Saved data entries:
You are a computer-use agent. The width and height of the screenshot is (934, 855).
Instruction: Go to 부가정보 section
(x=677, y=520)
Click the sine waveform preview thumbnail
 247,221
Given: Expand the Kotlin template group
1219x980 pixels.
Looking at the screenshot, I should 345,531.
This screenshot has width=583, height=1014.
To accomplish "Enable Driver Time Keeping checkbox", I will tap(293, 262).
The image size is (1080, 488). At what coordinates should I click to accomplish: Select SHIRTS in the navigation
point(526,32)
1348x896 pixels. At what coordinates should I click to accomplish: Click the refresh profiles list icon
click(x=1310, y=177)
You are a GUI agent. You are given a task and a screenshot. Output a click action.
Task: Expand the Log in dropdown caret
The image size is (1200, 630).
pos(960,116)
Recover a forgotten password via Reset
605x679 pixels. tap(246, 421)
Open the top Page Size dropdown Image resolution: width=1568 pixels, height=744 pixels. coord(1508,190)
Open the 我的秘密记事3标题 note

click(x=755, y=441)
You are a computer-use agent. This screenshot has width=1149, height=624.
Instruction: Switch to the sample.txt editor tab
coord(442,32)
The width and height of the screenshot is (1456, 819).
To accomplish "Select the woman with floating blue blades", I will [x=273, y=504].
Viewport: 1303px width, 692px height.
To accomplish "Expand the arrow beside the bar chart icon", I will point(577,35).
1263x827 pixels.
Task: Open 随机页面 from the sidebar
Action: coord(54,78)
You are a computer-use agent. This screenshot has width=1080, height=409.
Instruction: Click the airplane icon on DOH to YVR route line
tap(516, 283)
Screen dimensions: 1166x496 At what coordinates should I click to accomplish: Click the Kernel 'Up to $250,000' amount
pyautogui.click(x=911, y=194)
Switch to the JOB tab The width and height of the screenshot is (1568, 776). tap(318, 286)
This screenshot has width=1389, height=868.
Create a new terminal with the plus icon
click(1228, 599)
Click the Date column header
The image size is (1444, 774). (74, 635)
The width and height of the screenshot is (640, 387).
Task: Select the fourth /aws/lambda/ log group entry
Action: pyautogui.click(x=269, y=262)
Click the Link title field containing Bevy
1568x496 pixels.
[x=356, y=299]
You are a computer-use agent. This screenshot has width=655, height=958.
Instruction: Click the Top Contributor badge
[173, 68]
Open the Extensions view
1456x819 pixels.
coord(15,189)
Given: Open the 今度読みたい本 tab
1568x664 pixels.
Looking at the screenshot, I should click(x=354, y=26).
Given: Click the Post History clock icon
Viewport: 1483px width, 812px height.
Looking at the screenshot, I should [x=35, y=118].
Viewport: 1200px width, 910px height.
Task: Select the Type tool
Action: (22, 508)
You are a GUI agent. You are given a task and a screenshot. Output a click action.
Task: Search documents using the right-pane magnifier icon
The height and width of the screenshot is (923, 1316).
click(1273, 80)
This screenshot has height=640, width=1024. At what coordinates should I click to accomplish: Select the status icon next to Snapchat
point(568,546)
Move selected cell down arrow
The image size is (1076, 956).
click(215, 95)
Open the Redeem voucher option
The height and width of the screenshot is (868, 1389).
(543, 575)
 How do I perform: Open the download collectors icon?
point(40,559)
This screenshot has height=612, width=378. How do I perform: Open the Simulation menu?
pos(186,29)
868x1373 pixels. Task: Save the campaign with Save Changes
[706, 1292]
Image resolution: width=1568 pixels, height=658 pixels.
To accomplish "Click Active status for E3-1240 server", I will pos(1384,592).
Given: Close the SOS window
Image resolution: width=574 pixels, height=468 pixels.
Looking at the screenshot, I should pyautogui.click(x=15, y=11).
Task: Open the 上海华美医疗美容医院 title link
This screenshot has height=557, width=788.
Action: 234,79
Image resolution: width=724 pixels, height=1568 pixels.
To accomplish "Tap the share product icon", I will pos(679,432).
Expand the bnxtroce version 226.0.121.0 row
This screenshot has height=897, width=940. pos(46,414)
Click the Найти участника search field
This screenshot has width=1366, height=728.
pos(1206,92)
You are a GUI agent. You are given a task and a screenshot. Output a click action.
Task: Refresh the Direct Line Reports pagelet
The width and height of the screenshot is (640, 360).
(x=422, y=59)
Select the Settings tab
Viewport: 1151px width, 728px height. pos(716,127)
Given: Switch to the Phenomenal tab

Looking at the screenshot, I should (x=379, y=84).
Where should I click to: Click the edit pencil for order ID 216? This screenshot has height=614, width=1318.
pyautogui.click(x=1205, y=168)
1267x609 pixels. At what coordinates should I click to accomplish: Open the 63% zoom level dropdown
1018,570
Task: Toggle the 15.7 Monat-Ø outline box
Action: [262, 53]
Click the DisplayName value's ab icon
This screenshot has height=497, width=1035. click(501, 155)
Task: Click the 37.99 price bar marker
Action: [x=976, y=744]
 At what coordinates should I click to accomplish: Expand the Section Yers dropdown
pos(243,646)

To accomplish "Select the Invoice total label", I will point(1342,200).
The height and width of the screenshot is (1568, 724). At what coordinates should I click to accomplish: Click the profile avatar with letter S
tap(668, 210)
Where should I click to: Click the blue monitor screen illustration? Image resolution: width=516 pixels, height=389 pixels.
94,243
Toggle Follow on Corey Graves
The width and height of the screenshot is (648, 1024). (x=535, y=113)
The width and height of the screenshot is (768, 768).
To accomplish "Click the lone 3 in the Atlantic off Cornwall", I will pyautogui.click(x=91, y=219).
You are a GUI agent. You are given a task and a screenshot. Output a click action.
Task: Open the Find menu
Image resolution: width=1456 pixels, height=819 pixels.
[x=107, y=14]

• Set task:
Update the listing above by replacing every occurrence of "At what coordinates should I click to accomplish" with "Which point should I click to accomplish", and leave everything else unchanged.

• Worked solution:
You are a computer-use agent. The width and height of the screenshot is (934, 855).
Instruction: Go to 부가정보 section
(x=677, y=520)
Click the sine waveform preview thumbnail
 247,221
Given: Expand the Kotlin template group
1219x980 pixels.
Looking at the screenshot, I should 345,531.
This screenshot has width=583, height=1014.
To accomplish "Enable Driver Time Keeping checkbox", I will tap(293, 262).
The image size is (1080, 488). Which point should I click to accomplish: Select SHIRTS in the navigation
point(526,32)
1348x896 pixels. Which point should I click to accomplish: Click the refresh profiles list icon
click(x=1310, y=177)
You are a GUI agent. You are given a task and a screenshot. Output a click action.
Task: Expand the Log in dropdown caret
The image size is (1200, 630).
pos(960,116)
Recover a forgotten password via Reset
605x679 pixels. tap(246, 421)
Open the top Page Size dropdown Image resolution: width=1568 pixels, height=744 pixels. coord(1508,190)
Open the 我的秘密记事3标题 note

click(x=755, y=441)
You are a computer-use agent. This screenshot has width=1149, height=624.
Instruction: Switch to the sample.txt editor tab
coord(442,32)
The width and height of the screenshot is (1456, 819).
To accomplish "Select the woman with floating blue blades", I will [x=273, y=504].
Viewport: 1303px width, 692px height.
To accomplish "Expand the arrow beside the bar chart icon", I will point(577,35).
1263x827 pixels.
Task: Open 随机页面 from the sidebar
Action: coord(54,78)
You are a computer-use agent. This screenshot has width=1080, height=409.
Instruction: Click the airplane icon on DOH to YVR route line
tap(516, 283)
Screen dimensions: 1166x496 Which point should I click to accomplish: Click the Kernel 'Up to $250,000' amount
pyautogui.click(x=911, y=194)
Switch to the JOB tab The width and height of the screenshot is (1568, 776). tap(318, 286)
This screenshot has width=1389, height=868.
Create a new terminal with the plus icon
click(1228, 599)
Click the Date column header
The image size is (1444, 774). (74, 635)
The width and height of the screenshot is (640, 387).
Task: Select the fourth /aws/lambda/ log group entry
Action: pyautogui.click(x=269, y=262)
Click the Link title field containing Bevy
1568x496 pixels.
[x=356, y=299]
You are a computer-use agent. This screenshot has width=655, height=958.
Instruction: Click the Top Contributor badge
[173, 68]
Open the Extensions view
1456x819 pixels.
coord(15,189)
Given: Open the 今度読みたい本 tab
1568x664 pixels.
Looking at the screenshot, I should click(x=354, y=26).
Given: Click the Post History clock icon
Viewport: 1483px width, 812px height.
Looking at the screenshot, I should [x=35, y=118].
Viewport: 1200px width, 910px height.
Task: Select the Type tool
Action: (22, 508)
You are a GUI agent. You are given a task and a screenshot. Output a click action.
Task: Search documents using the right-pane magnifier icon
The height and width of the screenshot is (923, 1316).
click(1273, 80)
This screenshot has height=640, width=1024. Which point should I click to accomplish: Select the status icon next to Snapchat
point(568,546)
Move selected cell down arrow
The image size is (1076, 956).
click(215, 95)
Open the Redeem voucher option
The height and width of the screenshot is (868, 1389).
(543, 575)
 How do I perform: Open the download collectors icon?
point(40,559)
This screenshot has height=612, width=378. How do I perform: Open the Simulation menu?
pos(186,29)
868x1373 pixels. Task: Save the campaign with Save Changes
[706, 1292]
Image resolution: width=1568 pixels, height=658 pixels.
To accomplish "Click Active status for E3-1240 server", I will pos(1384,592).
Given: Close the SOS window
Image resolution: width=574 pixels, height=468 pixels.
Looking at the screenshot, I should pyautogui.click(x=15, y=11).
Task: Open the 上海华美医疗美容医院 title link
This screenshot has height=557, width=788.
Action: 234,79
Image resolution: width=724 pixels, height=1568 pixels.
To accomplish "Tap the share product icon", I will pos(679,432).
Expand the bnxtroce version 226.0.121.0 row
This screenshot has height=897, width=940. pos(46,414)
Click the Найти участника search field
This screenshot has width=1366, height=728.
pos(1206,92)
You are a GUI agent. You are given a task and a screenshot. Output a click action.
Task: Refresh the Direct Line Reports pagelet
The width and height of the screenshot is (640, 360).
(x=422, y=59)
Select the Settings tab
Viewport: 1151px width, 728px height. pos(716,127)
Given: Switch to the Phenomenal tab

Looking at the screenshot, I should (x=379, y=84).
Where should I click to: Click the edit pencil for order ID 216? This screenshot has height=614, width=1318.
pyautogui.click(x=1205, y=168)
1267x609 pixels. Which point should I click to accomplish: Open the 63% zoom level dropdown
1018,570
Task: Toggle the 15.7 Monat-Ø outline box
Action: [262, 53]
Click the DisplayName value's ab icon
This screenshot has height=497, width=1035. click(501, 155)
Task: Click the 37.99 price bar marker
Action: [x=976, y=744]
 Which point should I click to accomplish: Expand the Section Yers dropdown
pos(243,646)

To accomplish "Select the Invoice total label", I will point(1342,200).
The height and width of the screenshot is (1568, 724). Which point should I click to accomplish: Click the profile avatar with letter S
tap(668, 210)
Where should I click to: Click the blue monitor screen illustration? Image resolution: width=516 pixels, height=389 pixels.
94,243
Toggle Follow on Corey Graves
The width and height of the screenshot is (648, 1024). (x=535, y=113)
The width and height of the screenshot is (768, 768).
To accomplish "Click the lone 3 in the Atlantic off Cornwall", I will pyautogui.click(x=91, y=219).
You are a GUI agent. You are given a task and a screenshot. Output a click action.
Task: Open the Find menu
Image resolution: width=1456 pixels, height=819 pixels.
[x=107, y=14]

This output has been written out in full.